Leaving out all pictures, repeat exactly the lines from the one that holds "Task: Open the" to the last line of the entries below.
(Material for the task)
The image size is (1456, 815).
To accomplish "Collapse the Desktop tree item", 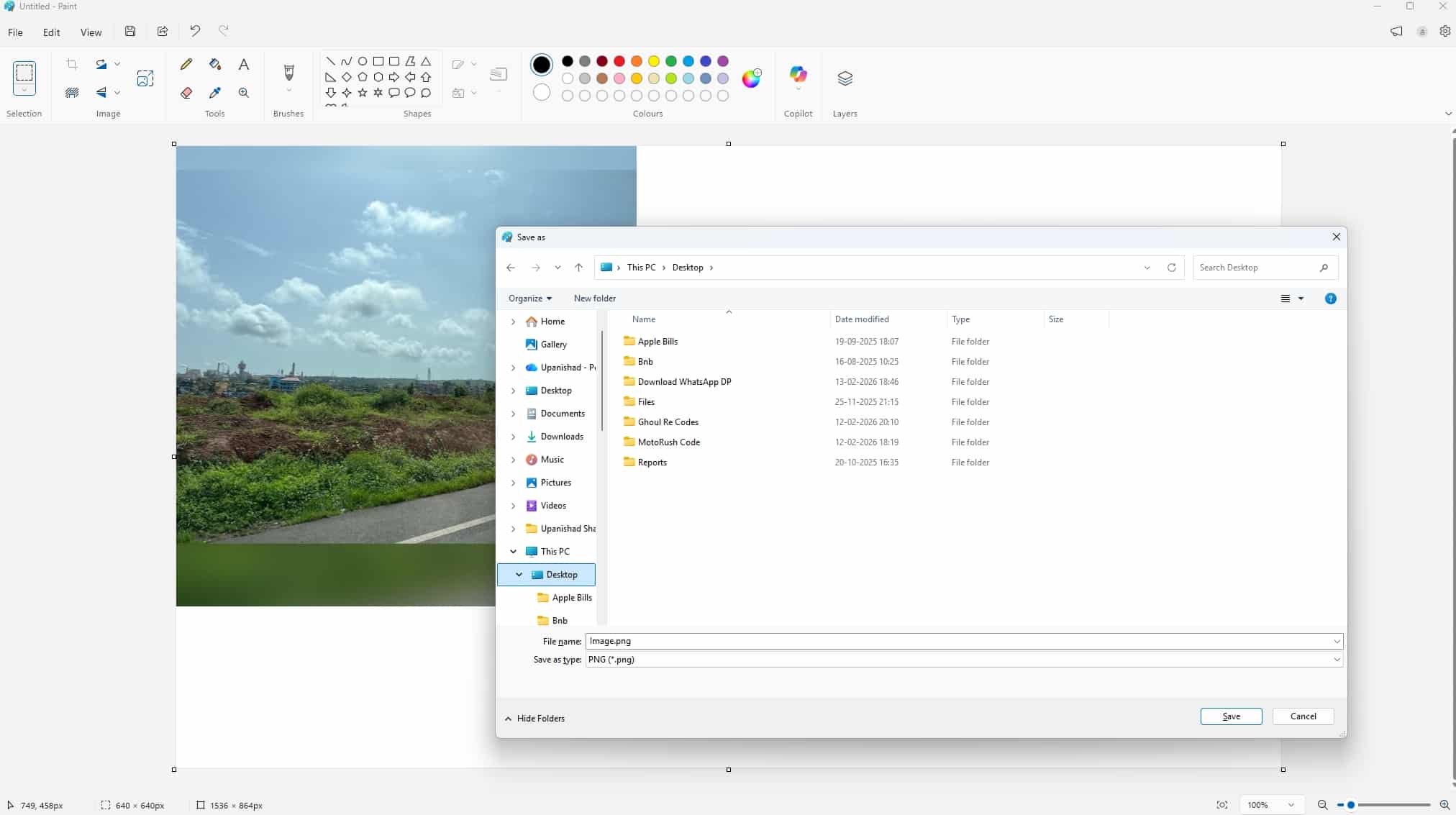I will (518, 574).
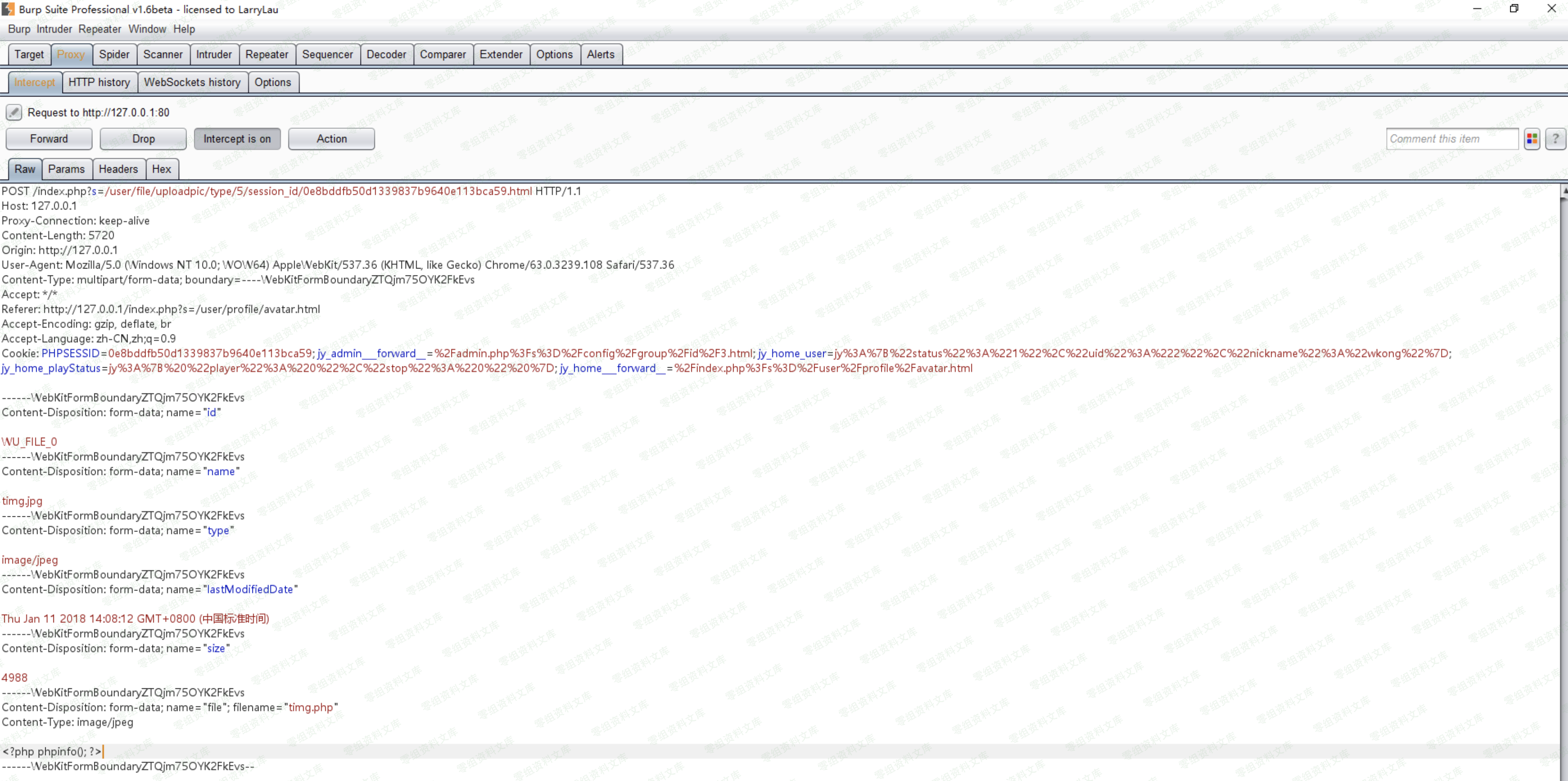This screenshot has width=1568, height=781.
Task: Minimize the Burp Suite window
Action: click(1477, 9)
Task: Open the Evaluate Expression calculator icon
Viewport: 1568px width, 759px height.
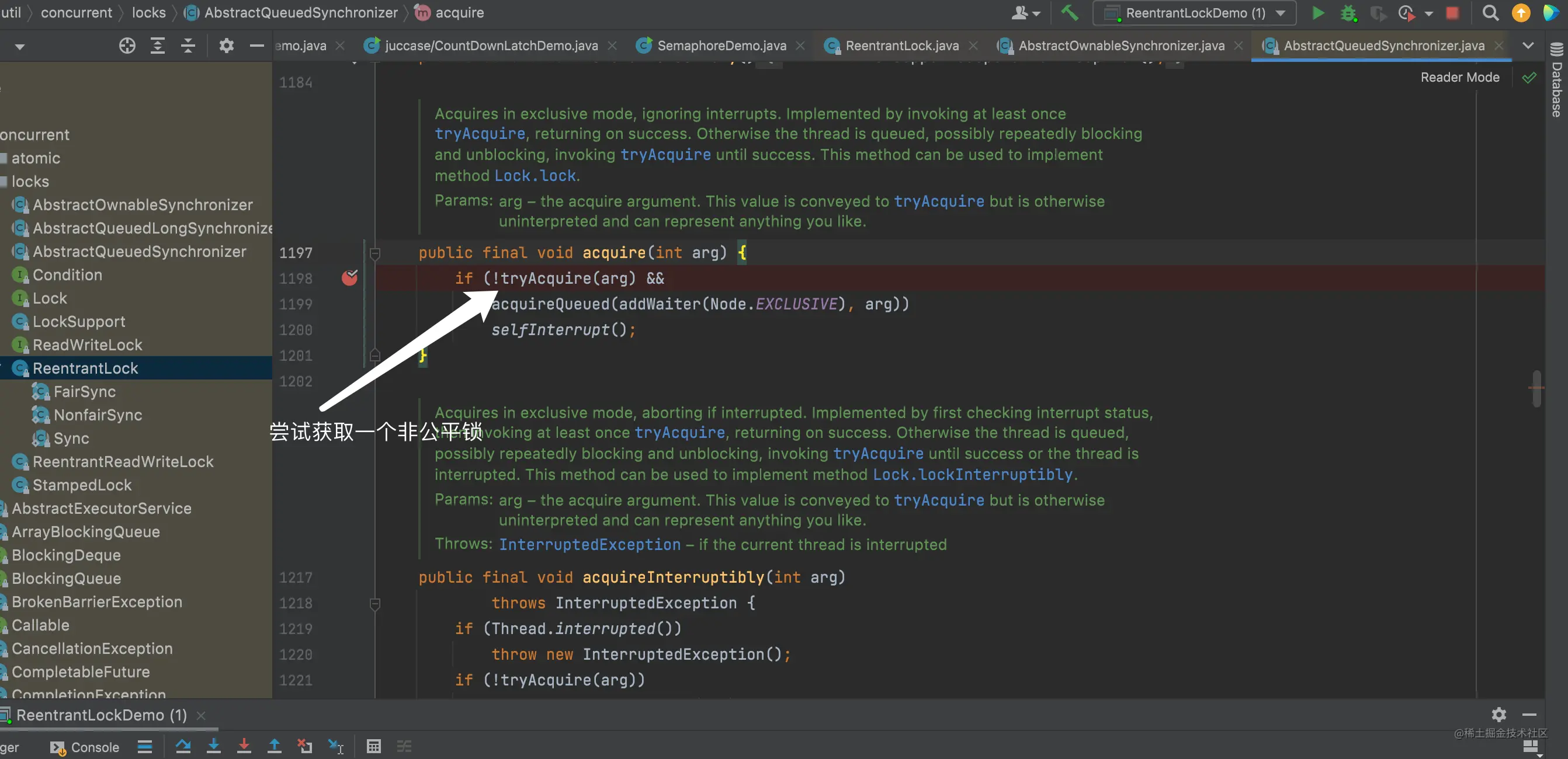Action: [x=374, y=746]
(End Material for the task)
# Solution for this problem
Task: Open the Evaluate Expression calculator icon
Viewport: 1568px width, 759px height.
Action: [x=374, y=746]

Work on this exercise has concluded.